• PROBLEM TO WORK ON:
Convert the rows from the line with "Click the DirectMethodHandle$Holder.invokeVirtual" up to and including the line with "tap(503, 120)" into a JSON list of strings, one string per line, omitting blank lines.
— start of DATA LISTING —
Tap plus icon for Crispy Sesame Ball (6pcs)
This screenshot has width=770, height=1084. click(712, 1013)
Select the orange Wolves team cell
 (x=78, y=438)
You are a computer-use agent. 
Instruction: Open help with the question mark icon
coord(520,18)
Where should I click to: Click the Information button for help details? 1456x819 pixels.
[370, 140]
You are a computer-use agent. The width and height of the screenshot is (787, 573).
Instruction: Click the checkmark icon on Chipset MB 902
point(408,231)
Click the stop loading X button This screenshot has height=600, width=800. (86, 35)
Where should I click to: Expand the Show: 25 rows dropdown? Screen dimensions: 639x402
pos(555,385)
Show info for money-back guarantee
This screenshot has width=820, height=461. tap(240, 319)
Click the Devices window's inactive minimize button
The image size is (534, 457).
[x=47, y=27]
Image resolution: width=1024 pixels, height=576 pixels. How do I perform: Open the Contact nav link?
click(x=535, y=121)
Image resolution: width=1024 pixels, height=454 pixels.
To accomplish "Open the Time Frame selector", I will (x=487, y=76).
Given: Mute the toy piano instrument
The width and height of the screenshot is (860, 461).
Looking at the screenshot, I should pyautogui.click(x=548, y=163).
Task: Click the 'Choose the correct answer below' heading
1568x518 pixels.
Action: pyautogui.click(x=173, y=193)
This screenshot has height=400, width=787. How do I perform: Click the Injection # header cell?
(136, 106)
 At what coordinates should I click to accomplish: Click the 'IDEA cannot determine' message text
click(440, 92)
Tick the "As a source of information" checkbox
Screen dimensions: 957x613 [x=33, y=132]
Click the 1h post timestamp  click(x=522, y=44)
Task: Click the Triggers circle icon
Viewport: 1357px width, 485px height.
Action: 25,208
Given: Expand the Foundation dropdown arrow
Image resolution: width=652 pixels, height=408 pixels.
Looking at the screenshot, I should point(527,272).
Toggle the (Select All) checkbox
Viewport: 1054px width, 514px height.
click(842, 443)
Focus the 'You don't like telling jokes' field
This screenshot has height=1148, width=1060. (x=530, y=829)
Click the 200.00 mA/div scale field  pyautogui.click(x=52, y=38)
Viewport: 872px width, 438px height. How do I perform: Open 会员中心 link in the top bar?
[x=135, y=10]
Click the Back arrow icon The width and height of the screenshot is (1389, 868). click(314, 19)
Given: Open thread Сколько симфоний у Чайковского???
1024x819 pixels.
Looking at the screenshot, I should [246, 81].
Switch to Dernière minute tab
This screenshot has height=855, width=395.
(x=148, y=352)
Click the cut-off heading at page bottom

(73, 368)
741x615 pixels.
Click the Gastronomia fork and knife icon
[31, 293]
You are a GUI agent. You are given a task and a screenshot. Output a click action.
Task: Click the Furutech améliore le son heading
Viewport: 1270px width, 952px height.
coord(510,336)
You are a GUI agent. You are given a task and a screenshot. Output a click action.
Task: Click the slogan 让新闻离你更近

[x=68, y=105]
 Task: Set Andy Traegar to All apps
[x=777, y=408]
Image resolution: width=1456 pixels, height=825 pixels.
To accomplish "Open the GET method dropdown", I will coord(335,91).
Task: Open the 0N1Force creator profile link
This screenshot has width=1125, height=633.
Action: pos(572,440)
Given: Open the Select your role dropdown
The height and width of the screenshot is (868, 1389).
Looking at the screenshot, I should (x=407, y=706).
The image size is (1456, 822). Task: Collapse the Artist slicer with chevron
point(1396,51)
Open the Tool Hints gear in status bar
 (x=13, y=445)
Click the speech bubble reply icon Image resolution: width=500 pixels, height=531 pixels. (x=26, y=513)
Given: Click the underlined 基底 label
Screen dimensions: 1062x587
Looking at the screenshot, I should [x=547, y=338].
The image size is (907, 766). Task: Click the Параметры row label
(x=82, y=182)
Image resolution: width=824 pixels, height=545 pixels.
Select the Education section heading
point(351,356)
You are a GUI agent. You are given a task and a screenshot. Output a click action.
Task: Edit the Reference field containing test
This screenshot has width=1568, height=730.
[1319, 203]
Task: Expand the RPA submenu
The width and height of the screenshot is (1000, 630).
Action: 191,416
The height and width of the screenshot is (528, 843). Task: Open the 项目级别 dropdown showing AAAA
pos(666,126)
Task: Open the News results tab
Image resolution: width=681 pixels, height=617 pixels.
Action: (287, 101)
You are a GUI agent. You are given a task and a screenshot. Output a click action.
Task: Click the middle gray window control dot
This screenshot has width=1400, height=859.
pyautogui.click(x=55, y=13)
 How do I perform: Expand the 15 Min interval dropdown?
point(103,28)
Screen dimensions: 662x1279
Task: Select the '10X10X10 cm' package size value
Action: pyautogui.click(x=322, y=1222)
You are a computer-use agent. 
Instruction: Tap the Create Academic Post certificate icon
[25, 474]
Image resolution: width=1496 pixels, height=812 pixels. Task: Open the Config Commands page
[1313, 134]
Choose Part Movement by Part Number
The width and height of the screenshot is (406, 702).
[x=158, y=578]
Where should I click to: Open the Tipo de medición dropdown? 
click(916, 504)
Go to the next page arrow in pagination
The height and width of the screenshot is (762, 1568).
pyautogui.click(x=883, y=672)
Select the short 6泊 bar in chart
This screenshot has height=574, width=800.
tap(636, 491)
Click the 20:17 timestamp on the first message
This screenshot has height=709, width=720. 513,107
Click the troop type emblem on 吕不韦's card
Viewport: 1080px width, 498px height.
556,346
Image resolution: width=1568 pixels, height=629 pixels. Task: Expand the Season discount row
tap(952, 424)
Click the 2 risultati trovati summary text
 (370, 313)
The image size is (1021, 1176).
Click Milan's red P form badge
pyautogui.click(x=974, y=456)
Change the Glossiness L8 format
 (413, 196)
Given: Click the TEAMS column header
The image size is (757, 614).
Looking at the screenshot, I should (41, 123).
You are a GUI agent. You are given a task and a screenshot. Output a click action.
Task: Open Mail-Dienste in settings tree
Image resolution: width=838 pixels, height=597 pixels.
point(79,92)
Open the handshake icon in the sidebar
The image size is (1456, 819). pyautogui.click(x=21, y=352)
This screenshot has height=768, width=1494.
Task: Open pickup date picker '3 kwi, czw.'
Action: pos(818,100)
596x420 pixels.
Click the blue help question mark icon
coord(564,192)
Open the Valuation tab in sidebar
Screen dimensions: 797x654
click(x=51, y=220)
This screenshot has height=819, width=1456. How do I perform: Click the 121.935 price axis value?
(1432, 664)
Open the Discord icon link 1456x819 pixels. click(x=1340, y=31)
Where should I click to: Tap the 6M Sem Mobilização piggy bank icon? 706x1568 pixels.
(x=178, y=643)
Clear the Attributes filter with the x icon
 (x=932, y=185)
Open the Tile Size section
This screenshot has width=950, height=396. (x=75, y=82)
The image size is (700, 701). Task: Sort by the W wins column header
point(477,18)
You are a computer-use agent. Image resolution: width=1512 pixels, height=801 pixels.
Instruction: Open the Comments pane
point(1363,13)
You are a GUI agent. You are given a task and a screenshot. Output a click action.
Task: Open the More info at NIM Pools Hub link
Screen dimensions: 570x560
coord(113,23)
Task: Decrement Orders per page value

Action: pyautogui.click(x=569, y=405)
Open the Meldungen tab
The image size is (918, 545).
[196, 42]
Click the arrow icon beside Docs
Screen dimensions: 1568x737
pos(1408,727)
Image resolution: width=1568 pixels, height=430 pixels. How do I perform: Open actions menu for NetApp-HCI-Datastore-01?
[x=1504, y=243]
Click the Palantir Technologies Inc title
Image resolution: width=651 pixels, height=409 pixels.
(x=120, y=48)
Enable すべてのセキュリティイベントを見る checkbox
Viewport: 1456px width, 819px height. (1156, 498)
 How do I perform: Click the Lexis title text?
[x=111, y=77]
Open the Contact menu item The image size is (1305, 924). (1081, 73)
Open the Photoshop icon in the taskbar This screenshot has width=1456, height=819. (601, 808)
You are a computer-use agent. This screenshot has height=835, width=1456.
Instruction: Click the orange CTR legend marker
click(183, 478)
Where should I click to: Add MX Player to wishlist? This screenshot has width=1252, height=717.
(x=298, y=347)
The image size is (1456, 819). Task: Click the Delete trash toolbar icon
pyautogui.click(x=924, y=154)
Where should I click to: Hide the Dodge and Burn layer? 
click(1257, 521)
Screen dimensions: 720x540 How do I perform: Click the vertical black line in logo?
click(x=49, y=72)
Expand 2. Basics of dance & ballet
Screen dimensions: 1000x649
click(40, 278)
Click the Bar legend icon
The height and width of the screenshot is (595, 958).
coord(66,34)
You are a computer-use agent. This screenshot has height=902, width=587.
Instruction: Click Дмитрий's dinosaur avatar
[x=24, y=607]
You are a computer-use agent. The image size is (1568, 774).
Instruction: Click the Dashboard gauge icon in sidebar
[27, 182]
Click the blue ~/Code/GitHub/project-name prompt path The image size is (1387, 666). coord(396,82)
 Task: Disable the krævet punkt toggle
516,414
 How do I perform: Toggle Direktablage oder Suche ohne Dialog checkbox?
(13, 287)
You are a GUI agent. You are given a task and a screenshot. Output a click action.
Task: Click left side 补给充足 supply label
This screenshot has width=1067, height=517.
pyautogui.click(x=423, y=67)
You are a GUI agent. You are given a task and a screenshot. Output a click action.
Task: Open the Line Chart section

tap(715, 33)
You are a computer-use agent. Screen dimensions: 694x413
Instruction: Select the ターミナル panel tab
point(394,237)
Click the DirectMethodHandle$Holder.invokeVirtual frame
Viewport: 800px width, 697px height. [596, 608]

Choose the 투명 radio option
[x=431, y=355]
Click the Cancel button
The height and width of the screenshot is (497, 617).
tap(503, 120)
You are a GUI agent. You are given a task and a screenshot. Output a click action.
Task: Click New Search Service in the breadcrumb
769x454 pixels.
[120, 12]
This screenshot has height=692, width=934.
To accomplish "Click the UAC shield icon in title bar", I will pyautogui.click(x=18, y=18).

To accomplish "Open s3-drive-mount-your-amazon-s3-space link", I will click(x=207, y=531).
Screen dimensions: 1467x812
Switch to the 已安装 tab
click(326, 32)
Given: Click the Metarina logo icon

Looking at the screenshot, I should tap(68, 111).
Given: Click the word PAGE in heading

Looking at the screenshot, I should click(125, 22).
— end of DATA LISTING —
• THE OUTPUT:
[
  "Click the DirectMethodHandle$Holder.invokeVirtual frame",
  "Viewport: 800px width, 697px height. [596, 608]",
  "Choose the 투명 radio option",
  "[x=431, y=355]",
  "Click the Cancel button",
  "The height and width of the screenshot is (497, 617).",
  "tap(503, 120)"
]